Deflection control is an important performance criterion that needs to be satisfied to ensure serviceability of the structure for its intended use. The extent of cracking and amount of reinforcement affects the flexural rigidity, El, of a reinforced concrete member and both the Canadian concrete design standard (CSA A23.3-04) and ACI Building Code (ACI 318-05) use an effective moment of inertia, I_e, that was originally proposed by Branson to compute beam deflection. This is an empirically derived equation that works well within a narrow range of limits corresponding to steel-reinforced concrete beams with a reinforcing ratio between 1 percent and 2 percent. However, the equation underestimates deflection for steel-reinforced concrete beams and slabs with a reinforcing ratio less than 1 percent and for most beams reinforced with low-modulus, fibre-reinforced-polymer (FRP) bars. Deflection of slender tilt-up wall panels can also be underestimated with Branson's equation.
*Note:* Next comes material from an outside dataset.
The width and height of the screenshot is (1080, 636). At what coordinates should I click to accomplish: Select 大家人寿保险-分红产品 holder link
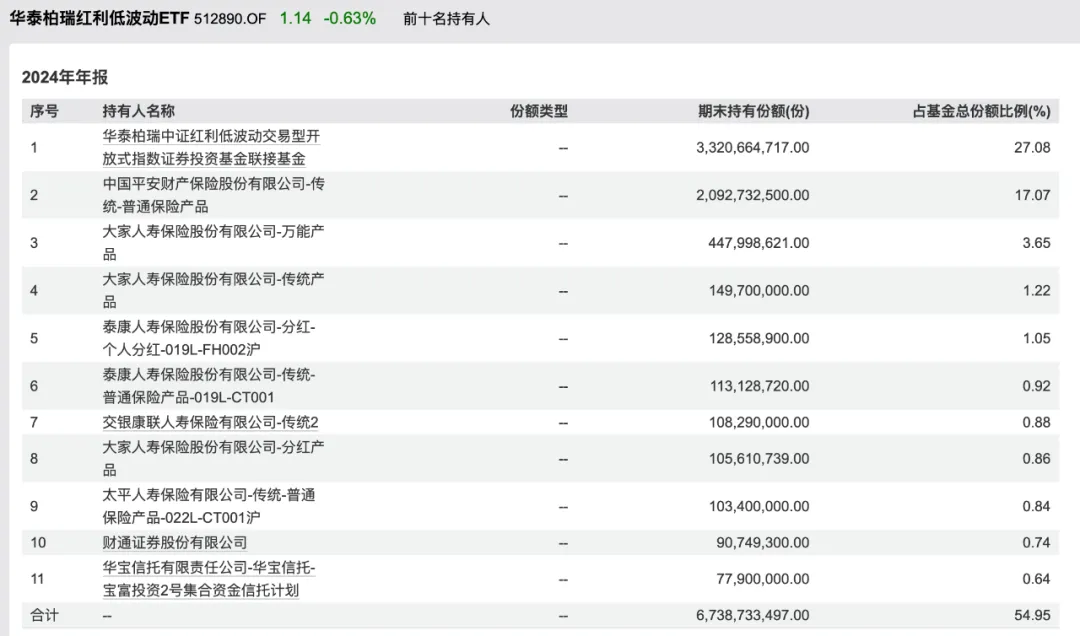point(213,458)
This paper provides an explanation of why the Branson equation does not always work well in predicting deflection, and presents a rational approach to develop an alternative expression for the effective moment of inertia that works equally well for both steel- and FRP-reinforced concrete at all reinforcing ratios. A rational expression is also introduced for continuous beams that uses an averaged moment of inertia, I_(e,avg), to calculate beam deflection. Changes are included in a proposed revision to deflection prediction requirements specified in clause 9.8 of CSA A23.3-04.